The University of Wisconsin–Oshkosh, Fox Cities Campus was a branch campus of the University of Wisconsin–Oshkosh in Menasha, Wisconsin. A member of the University of Wisconsin System, the campus was located on a 41 acres campus in Menasha. It was established in 1933 and closed in 2025 as part of a larger cut in regional campuses throughout the University of Wisconsin System. Prior to its merger with the University of Wisconsin–Oshkosh in 2018, the campus was a member of the University of Wisconsin Colleges.

==Campus==
The former Fox Cities Campus is home to the Barlow Planetarium, a facility with a Digistar II 3-D projector, and the Weis Earth Science Museum, the official state mineralogical museum of Wisconsin.
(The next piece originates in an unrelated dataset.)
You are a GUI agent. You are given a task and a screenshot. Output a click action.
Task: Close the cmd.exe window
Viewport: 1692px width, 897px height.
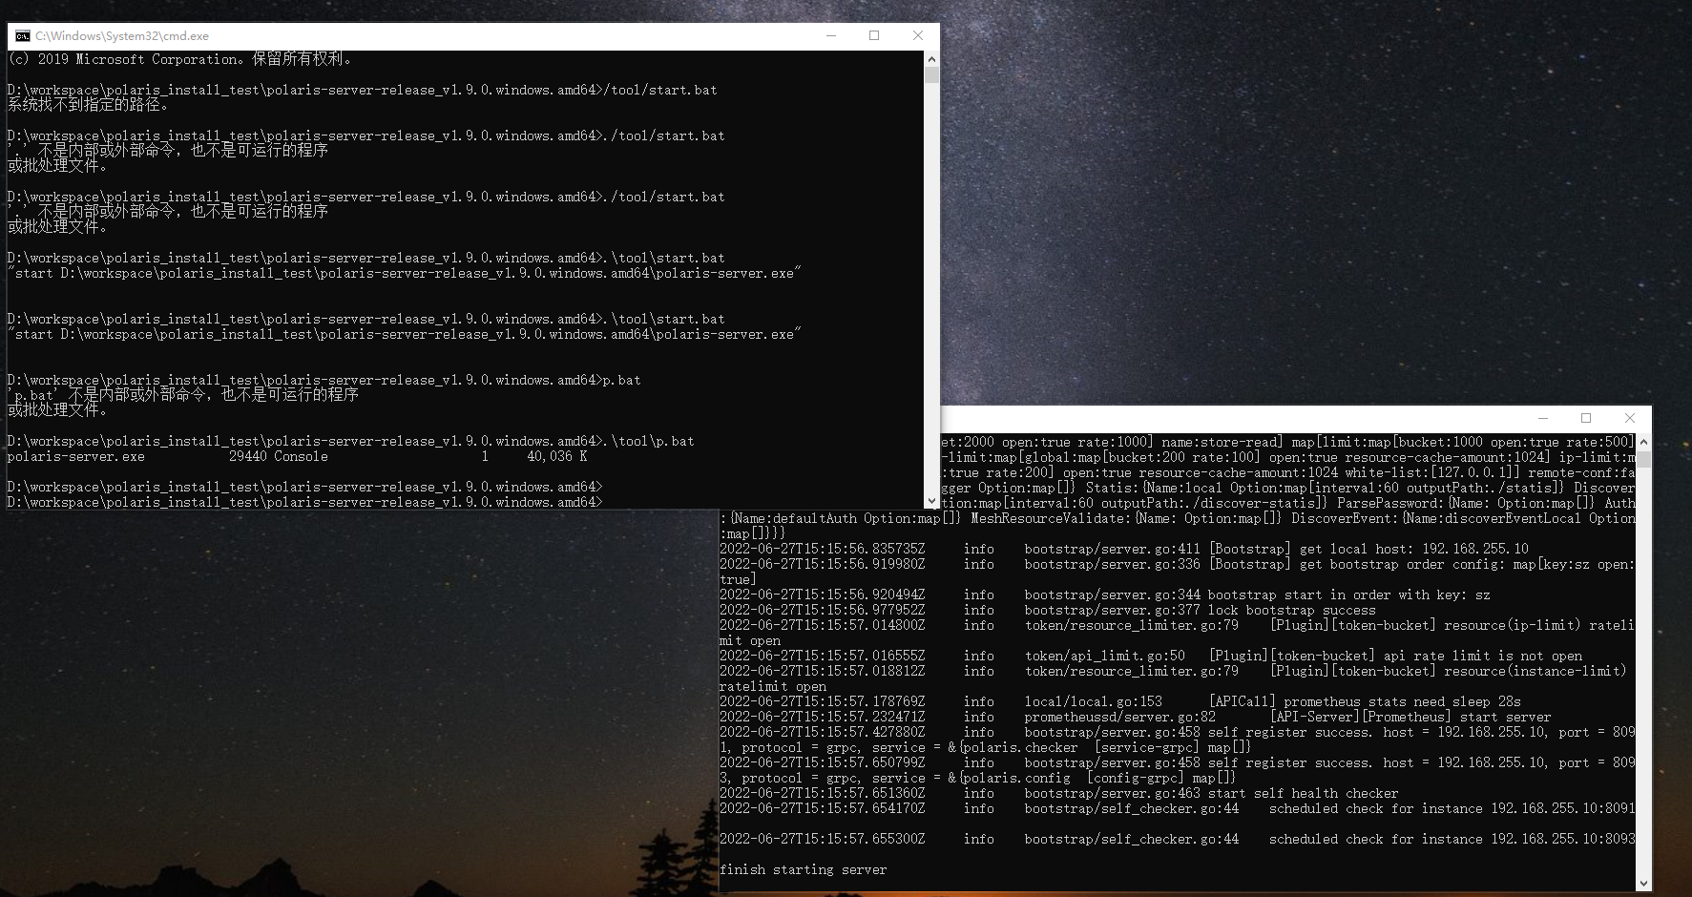click(x=917, y=35)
The $14 million Communication Arts Center was opened in 2009. The 51000 sqft building was the first LEED-certified academic building in the University of Wisconsin System.

==Academics==
The campus offered courses to begin any one of over 250 academic majors, leading to either an associate's degree with emphases in 25 areas, or the Guaranteed Transfer Program, under which students are guaranteed admission to a four-year UW campus of their choice if they met certain academic requirements. The Fox Cities campus also collaborated with other UW schools to offer bachelor's degrees.

==Athletics==
The Fox Cities Campus sponsored teams in women's volleyball, men's basketball, golf, tennis, and soccer as a member of the independent Wisconsin Collegiate Conference. Its campus mascot was the cyclone and the campus colors were gold, black and white. Prior to becoming a branch campus of UW–Oshkosh, the teams used maroon and black as their primary colors.